THE TASK: In the piece about getting mad at one's parents, can you give the part that opens with "Why get mad" and ends with "not the end." again, swapping "therapy" for "counseling"?

SUPPLIED TEXT:
Why get mad at my parents?

Question: It seems that when my friends go to therapy, they end up being mad at their parents. I don’t see why this has to happen; I love my folks and think I had a good childhood.  Relationships are a struggle for me and I would like to change that, but I don’t want to be turned against my parents.

It is not a necessary for you to “get mad” at your parents to have success in therapy.  After all, as adults it is our job to take responsibility for ourselves and not just blame our parents for being inadequate.  Although understanding your relationship with your parents is part of the therapeutic process, it is not the end.

Often  people will go through a stage in their therapy where they realize that their parents did make mistakes that have deeply effected them, or were actually destructive. Becoming aware of this leads to a healthier perception of themselves.

In therapy you will come to realize that you are not inherently bad or deserving of what happened to you as a kid and that this can free you to have better relationships. During therapy it is common to get angry about what you needed as a child and didn’t get. More and more you will realize if you had been treated differently as a child you would expect good treatment from intimates in your adult life.  Life would now be much easier. In this case being angry at your parents is part of no longer blaming and diminishing yourself.

But — if someone in therapy stays at this stage, they have not finished healing, they aren’t growing up.

The way people act in adult relationships is influenced by they ways they learned to gain love and approval from their parents. Children need to see  parents are “all good”, so if you fail in getting truly loved, you must be in inadequate or they would of course love you the way you need them to. Unless, when your become an adult, you see your parents as human and not perfect , you may continue acting in the same old ways hoping you will finally get loved.

It’s amazing what people can discover they are doing to get their parents to love them, sometimes even after the parent is dead: Giving up even knowing your true feelings because Mom or Dad needed you to be “good” and not make any trouble, not leaving a lifeless marriage because Mom would be upset if there was a divorce in the family, staying in a profession you don’t like because Dad was proud of you, keeping the house immaculate because Mom thought clean houses were a sign of good character, etc.

Growing up means giving up the hope that your parents are going to make you gloriously happy if you can only please them enough. Growing up means realizing that you have to make yourself happy. It means accepting that your parents aren’t going to change and give you what you needed as a kid, and even if they did, you’re not a kid any more.

You get to to grieve this truth about your parents, which includes sadness and anger. Your parents are who they are and it is your job now to become what you want to be, internally and externally. When you are no longer suffering or being limited by what they did or didn’t do, your anger naturally falls away and you can see them as people, with whatever strengths and weaknesses they have. For people who were severely abused that may mean no longer being in contact with their parents, but in any case, as an adult you decide what is good for you in relationship to your parents as with everything else.

MATERIAL SUPPLIED:
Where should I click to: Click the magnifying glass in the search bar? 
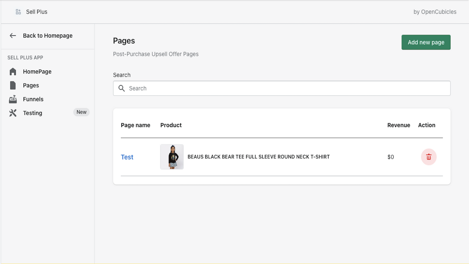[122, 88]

--

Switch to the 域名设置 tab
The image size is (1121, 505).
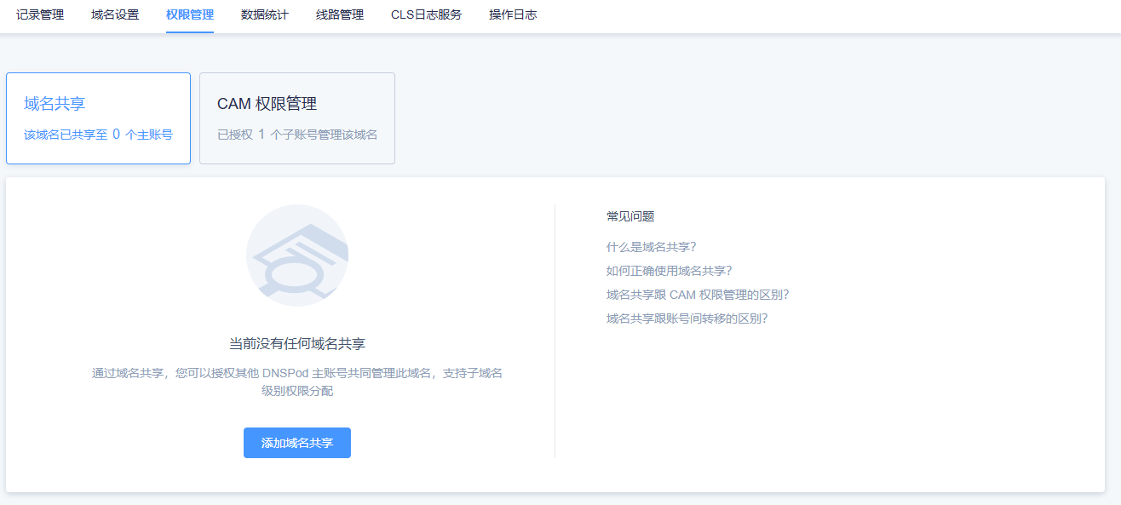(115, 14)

SOLUTION BELOW:
Why get mad at my parents?

Question: It seems that when my friends go to counseling, they end up being mad at their parents. I don’t see why this has to happen; I love my folks and think I had a good childhood.  Relationships are a struggle for me and I would like to change that, but I don’t want to be turned against my parents.

It is not a necessary for you to “get mad” at your parents to have success in counseling.  After all, as adults it is our job to take responsibility for ourselves and not just blame our parents for being inadequate.  Although understanding your relationship with your parents is part of the therapeutic process, it is not the end.